Patience in the Igloo, please!
Are the Pens better with Hossa? Of course. But they are not prohibitive favorites to win the Cup. Fact is, they paid a prohibitive price to land the 29-year-old Hossa, who arrived in Pittsburgh the same way he left Atlanta — on target to be an unrestricted free agent as of July 1. They gave up a lot of equity, in terms of player talent, for what could be a very short-term rental.
That's right, all of 127 days from acquiring Hossa, and giving up the likes of Angelo Esposito, Colby Armstrong, Erik Christensen and a first-round draft pick, the Pens could see him walk out of town for good, and for little more than a handshake as he gets into the cab to take him to the airport.
That's not to say that Penguins GM Ray Shero made a bad deal, but it is to say that he took a tremendous risk, one that he didn't have to take, considering that he has two of the game's brightest young stars, Sidney Crosby and Evgeni Malkin, already on his roster. It's not like Shero had to prove anything to the club's fan base, or sell any more tickets. Crosby and Malkin have made the Penguins one great sell.
Now, if the Penguins win the Cup, then it's a brilliant move, whether Hossa hitches on for a few more years or not. But the likes of Anaheim and Detroit still have a much better chance of winning — a chance that likely equals Hossa's chance of testing the free-agent market in July. Anaheim and Detroit both have better goaltending than Pittsburgh, which ultimately could prove the Penguins great undoing.
Is Ty Conklin a true No. 1 netminder? For a couple of months now, he's been that in Pittsburgh, but he remains very much an unproven product, especially in the playoffs. Perhaps Marc-Andre Fleury will be healthy enough to carry the load, but the 23-year-old has only five games of postseason experience and a 1-4 record.
And if that sounds thin, consider the Conklin's postseason record is only 0-1.
As risky as the Hossa acquisition looks, the Penguins net right now looks even riskier.
''I know my stats are not great in the playoffs,'' he said initially after being traded. ''I am aware of it.''
If he doesn't improve those numbers, he'll be made even more aware of it. For now, be it fair or unfair, as far as Penguins fans are concerned, he is the city's Cup courier. History shows that can be one tough delivery route.
Q: I’m a big Brad Richards fan and as much as I’ll miss him here in Tampa, I’m thrilled to see him have a shot at winning another Cup. Will the move to Dallas revive his career?
— Russ from Tampa, Fla.
A: Richards, only 27 years old, is young enough and talented enough to make a tremendous impact in Dallas.

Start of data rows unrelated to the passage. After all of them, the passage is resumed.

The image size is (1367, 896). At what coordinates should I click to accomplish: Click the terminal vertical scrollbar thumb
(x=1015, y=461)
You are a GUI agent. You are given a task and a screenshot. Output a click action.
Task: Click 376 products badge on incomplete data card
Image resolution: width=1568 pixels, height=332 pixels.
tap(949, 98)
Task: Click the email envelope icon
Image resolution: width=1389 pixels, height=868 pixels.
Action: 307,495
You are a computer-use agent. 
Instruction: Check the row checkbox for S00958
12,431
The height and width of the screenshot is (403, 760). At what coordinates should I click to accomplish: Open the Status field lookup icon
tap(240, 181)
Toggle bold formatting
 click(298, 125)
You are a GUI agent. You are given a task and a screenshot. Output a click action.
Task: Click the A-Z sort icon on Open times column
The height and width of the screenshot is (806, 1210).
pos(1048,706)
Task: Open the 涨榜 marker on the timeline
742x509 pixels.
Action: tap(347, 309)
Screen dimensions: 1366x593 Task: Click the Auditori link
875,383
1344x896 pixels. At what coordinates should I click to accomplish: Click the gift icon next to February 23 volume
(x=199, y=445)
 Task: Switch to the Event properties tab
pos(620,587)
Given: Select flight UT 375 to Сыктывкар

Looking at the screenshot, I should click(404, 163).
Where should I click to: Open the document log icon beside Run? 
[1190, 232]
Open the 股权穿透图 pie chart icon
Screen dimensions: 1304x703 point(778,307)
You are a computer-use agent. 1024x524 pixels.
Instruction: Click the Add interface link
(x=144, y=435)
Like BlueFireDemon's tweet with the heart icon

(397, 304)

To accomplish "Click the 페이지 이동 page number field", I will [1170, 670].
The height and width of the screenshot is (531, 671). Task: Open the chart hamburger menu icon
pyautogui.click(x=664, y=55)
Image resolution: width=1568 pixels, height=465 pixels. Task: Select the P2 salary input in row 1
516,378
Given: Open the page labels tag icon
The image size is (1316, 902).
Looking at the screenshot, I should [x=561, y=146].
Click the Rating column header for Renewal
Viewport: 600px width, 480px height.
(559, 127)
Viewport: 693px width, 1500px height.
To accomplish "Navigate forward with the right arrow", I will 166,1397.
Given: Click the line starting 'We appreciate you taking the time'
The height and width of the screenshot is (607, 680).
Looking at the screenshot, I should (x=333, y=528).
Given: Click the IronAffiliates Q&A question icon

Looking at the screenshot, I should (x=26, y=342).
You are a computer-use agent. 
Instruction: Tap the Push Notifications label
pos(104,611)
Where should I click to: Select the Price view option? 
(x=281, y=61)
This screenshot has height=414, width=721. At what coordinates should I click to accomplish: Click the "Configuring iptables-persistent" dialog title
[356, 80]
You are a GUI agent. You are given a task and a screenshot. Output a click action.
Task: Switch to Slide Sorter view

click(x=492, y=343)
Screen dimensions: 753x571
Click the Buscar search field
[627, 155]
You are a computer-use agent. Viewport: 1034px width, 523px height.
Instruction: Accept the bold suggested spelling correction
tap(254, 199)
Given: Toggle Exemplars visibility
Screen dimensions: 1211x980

All season long, the Stars have been looking to find Mike Modano a winger, and although Richards is officially a center, look for him to team up quite often on a trio with Big Mo. Also look for him to get plenty of power-play time in a number of different configurations.
Richards, who won a Cup with the Bolts in '04, somehow got lost in the Lightning lineup, perhaps because Vincent Lecavalier emerged as such a superstar as the lockout approached, and then when play resumed in 2005. Richards also was vastly overpaid, two years ago signing a five-year contract worth $7.8 million a year. I think the money also worked against him, constantly putting pressure on him to perform ''up to the money''.
All in all, Russ, I would guess that Richards gets hot right away with the Stars, in part because they've played so well of late. He'll be eager to succeed, and I think the rest of the Stars roster will respond around him, too. Feels like a revival to me.